Written exercise A: List every technique that the passage on literary classics below credits for the effectiveness of Anna Karenina.
Written exercise B:
Answer these from the passage on literary classics below:
(i) Whom does Anna first meet at the train station?
(ii) In what month and year is Mrs. Dalloway set?
(iii) Where does most of Mrs. Dalloway take place?
Written exercise C:
Decide whether each statement agrees with the passage on literary classics below. Answer yes or no, and quote the deciding words.
(i) Anna is portrayed as a naive dreamer.
(ii) Mrs. Dalloway covers a single day in London.
(iii) The writer holds that a classic can properly be read only once.

::: Source

What confers classic status on a literary text? I consider a work classic that takes up permanent residence in my imagination where I can and must revisit it. We can only properly reread a classic, accumulating meanings, adding to what it tells us an increasing awareness of how it tells us, how it uses and renews the conventions of literature and the resources of language.
For me, a book lives and earns its afterlife through its handling of language. Even its characters, also crucial, come convincingly and compellingly alive through the language of their presentation: the words, their connotations and nuances of meaning, the sentence structures and rhythms, and the images that detonate in our minds and imaginations.
Leo Tolstoy’s Anna Karenina is an undisputed classic, a supreme example of the vast 19th-century novels whose scope could capture the fullness of personal and social life. Much of its effectiveness, however, lies in its techniques: the double romantic triangles, the recurring motifs, the dream sequences, and one of the earliest uses in fiction of interior monologue to mine psychological depths.
But the novel’s life force is Tolstoy’s rendering of Anna, which transcends cultural distance and translation. Neither an innocent victim nor a naive dreamer, Anna is a mature, sophisticated woman of the world with social position, prominent husband, loved child. She entrances us, from the play of her features and thoughts on her first meeting with Vronsky at the train station to the depth of her competing love and anguish at the very moment she and Vronsky consummate their affair and she fully grasps the implications of her actions, a realization that ultimately overwhelms her.
Nothing might seem further from Tolstoy’s densely populated, expansive world than the confined spaces of Virginia Woolf’s Mrs. Dalloway, a single day in London, in June 1923, and for the most part in Clarissa Dalloway’s upper-middle-class home, yet its main action—Clarissa’s planning, then hosting a social gathering—incorporates a comparable range of issues.

::::::
::: Given information

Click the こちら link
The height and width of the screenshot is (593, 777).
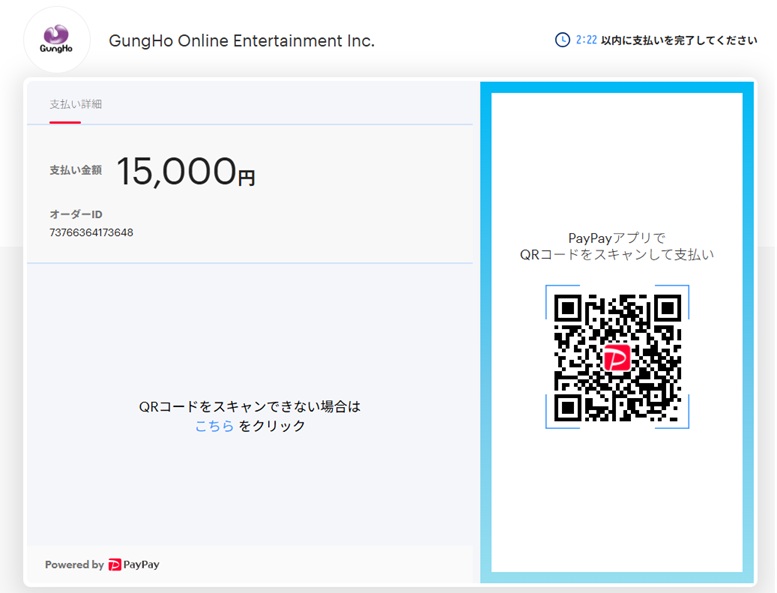coord(214,426)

::::::

Full output A:
- The double romantic triangles
- The recurring motifs
- The dream sequences
- Interior monologue, described as one of the earliest uses in fiction

Full output B:
(i) Vronsky
(ii) June 1923
(iii) In Clarissa Dalloway's upper-middle-class home

Full output C:
(i) No: "Neither an innocent victim nor a naive dreamer"
(ii) Yes: "a single day in London, in June 1923"
(iii) No: "We can only properly reread a classic"